The +33.1% AOV delta - €375.92 to €500.41, a €124.49 lift - is the largest in the RecoMelon portfolio. Shoppers who engaged with rec-influenced sessions were spending more - not because they added a different category of product, but because the gallery surfaced the precise visual match that warranted the spend. The 34 recs per session (up from 11) is the behavioural proof: shoppers are moving through the full visual selection systematically, exploring what the buyer assembled across all 20+ brands before making a decision.

- Dealbreaker™ intelligence

Fitted. Cargo. Crew-neck. The filters show how By Lotte shoppers navigate construction - across the whole edit.

49 Dealbreaker™ filter interactions in the reporting period. The top terms - Fitted, Crew-neck, Buttons, Long-Sleeves, Cargo - are garment construction attributes. Not brand names, not price filters, not colour. Silhouette and construction type. The shopper who filters for Fitted is narrowing the entire 1,560-product selection to one silhouette register - and the result will include the most visually similar pieces from every brand in the edit that matches that description.

This is the precise mechanism that makes visual similarity useful in a multi-brand context. Dealbreaker™ doesn't just filter - it translates the shopper's construction intent into a cross-brand visual search. The result is the By Lotte buyer's selection, navigated exactly as she assembled it: by how things look, not who made them.

Dealbreaker™ top filter terms - By Lotte

Fitted Buttons Crew-neck Long-Sleeves Cargo Textured Spaghetti Stripe No Know Scalable

49 filter interactions. Every top term is a garment construction attribute - silhouette, neckline, sleeve length, fit.

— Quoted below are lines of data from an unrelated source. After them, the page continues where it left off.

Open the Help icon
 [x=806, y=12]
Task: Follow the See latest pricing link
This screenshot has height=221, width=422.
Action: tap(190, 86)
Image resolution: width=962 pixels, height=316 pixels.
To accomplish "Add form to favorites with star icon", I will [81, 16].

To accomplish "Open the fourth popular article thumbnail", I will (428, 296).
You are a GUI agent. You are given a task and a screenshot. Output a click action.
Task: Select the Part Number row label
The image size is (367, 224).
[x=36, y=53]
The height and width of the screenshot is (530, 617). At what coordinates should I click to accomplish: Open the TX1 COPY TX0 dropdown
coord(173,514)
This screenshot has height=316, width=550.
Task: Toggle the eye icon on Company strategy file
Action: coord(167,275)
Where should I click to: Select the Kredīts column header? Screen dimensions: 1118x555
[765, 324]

Shoppers use these to navigate the full cross-brand visual selection, not to filter within a single brand.

Dealbreaker™ colour crush - By Lotte

Burgundy / dark red
4.9%
Dark brown
2.6%
Amber / camel
2.6%
Near-black
2.6%
Deep burgundy
2.3%

A warm, dark palette with one clear signal. Burgundy leads at 4.9% - nearly double any other colour. The remaining top colours are all in the same warm-to-neutral register. Visual similarity within this colour world is precise and navigable across all 20+ brands.

The Colour Crush data reinforces the visual coherence of By Lotte's edit. The warm, dark palette - burgundy, brown, amber, black - runs across the entire brand selection. When RecoMelon surfaces visually similar pieces across brands, it is working within a colour world that the buyer deliberately assembled. The signal is consistent and the gallery can navigate it precisely.

- The 34-rec session

34 recommendations per session. The full edit, explored before deciding.

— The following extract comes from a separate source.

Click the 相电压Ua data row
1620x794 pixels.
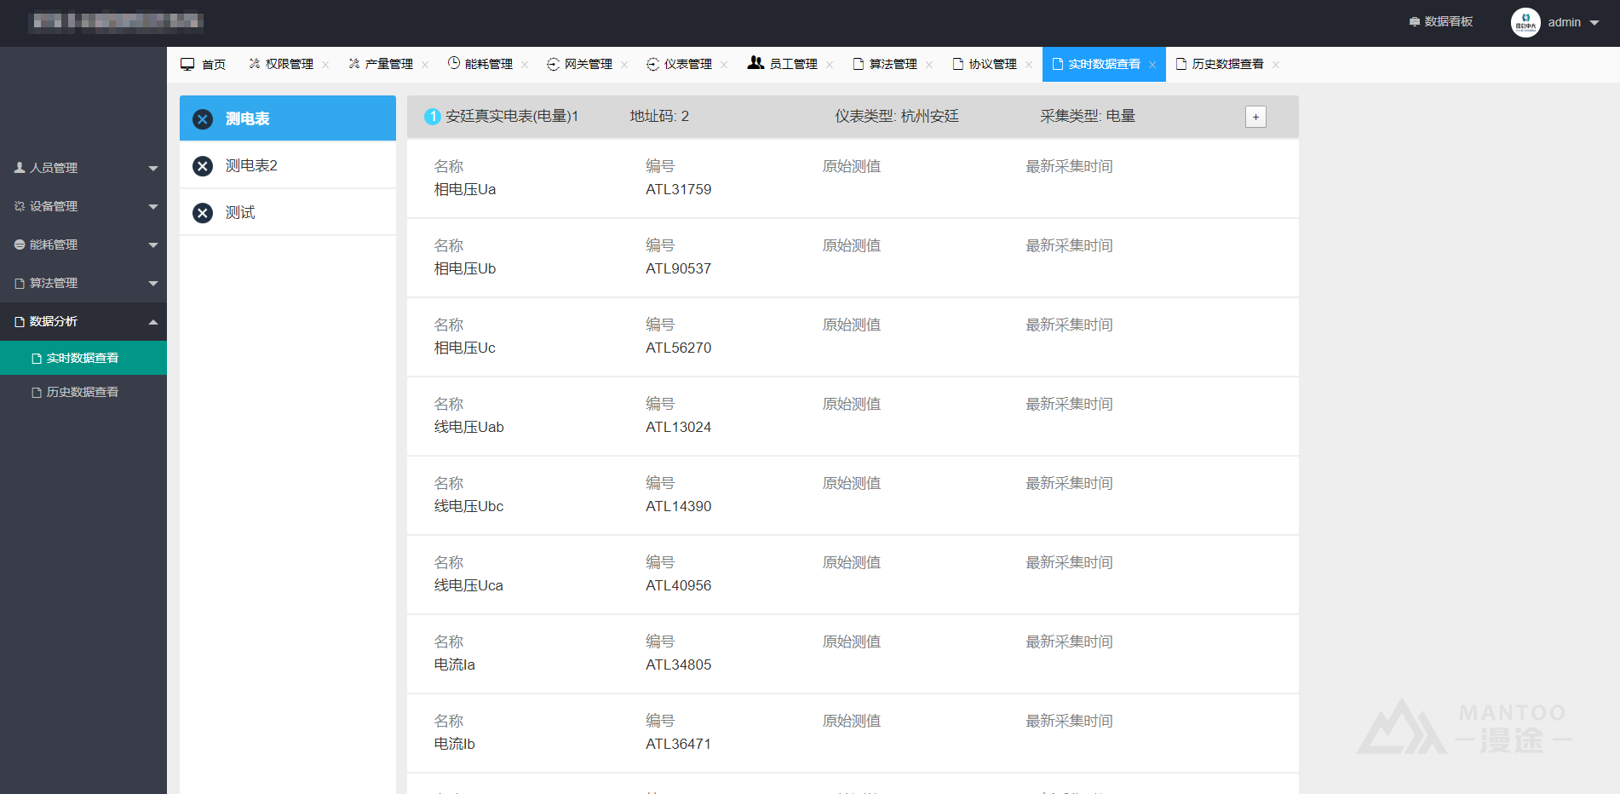pos(852,178)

The AVG recs per session metric - 34, up from 11 in the prior period, a +208% increase - is the most distinctive number in the By Lotte data set. It tells a specific story about what happens when a rec gallery stops being brand-siloed and starts reflecting the full visual scope of a curated concept store.

A shopper exploring 34 recommendations before making a decision is not confused. She is thorough. She arrived at By Lotte precisely because it stocks multiple brands in the same visual world - and for the first time, the rec gallery was making that breadth available to her in a systematic, visually coherent way. The 34-rec session is the evidence that shoppers were using the gallery exactly as intended: to find the most visually precise match from the full buyer's selection, not just the brand on the current PDP.

PDP item
Visual mapping
Cross-brand similarity
34-rec exploration
Precise choice
+33.1% AOV

- Strategic takeaway

The curation was already there. The rec module just needed to read it on visual terms.

By Lotte's commercial opportunity was not hidden. It was encoded in the buying decisions the team has made for years - which brands to stock, how they relate to each other visually, what the whole edit looks like as a coherent world. The buyer's logic is that Forte_Forte and Röhe and Nili Lotan share visual DNA. The rec module's logic had been that they were entirely separate inventories.

The +33.1% AOV is what happens when those two logics are finally aligned. A shopper who trusted By Lotte's buyer to have assembled a coherent visual world found, for the first time, a rec gallery that was actually navigating it - surfacing the most visually precise alternatives from the entire selection, not just the brand she happened to land on.

The question for any multi-brand boutique or concept store is not whether your buyer has assembled a coherent visual world. They have. The question is: is your rec module navigating it - or is it treating your curated edit as a set of separate brand inventories that happen to share a domain?

- Implementation

No tagging. No brand rules. The visual relationships were already in the catalogue.

The cross-brand visual mapping, the construction-attribute Dealbreaker™ filters, the colour register intelligence - none of it required the By Lotte team to tag products, write brand-pairing rules or manually curate galleries. RecoMelon read the visual relationships across the full edit from product imagery alone. The curation intelligence was already there. RecoMelon surfaced it.

“RecoMelon gave shoppers a way to navigate our full selection visually - across every brand we stock, not just the one they landed on.”


What changed for By Lotte
  • +33.1% AOV - €500.41 rec-influenced vs €375.92 native
  • 104 influenced orders vs 43 prior period - +141.9%
  • 6,383 rec clicks vs 1,883 prior period - +339%
  • 38,688 gallery impressions vs 17,143 prior period - +125.7%
  • 34 avg recs per session vs 11 prior period - +208%
  • 1,560 unique products with recs shown - full edit coverage
  • 49 Dealbreaker™ filter interactions - led by Fitted, Crew-neck, Cargo
  • Live in under one day - no tagging, no engineering, no catalogue prep

Find out what your multi-brand curation is actually worth.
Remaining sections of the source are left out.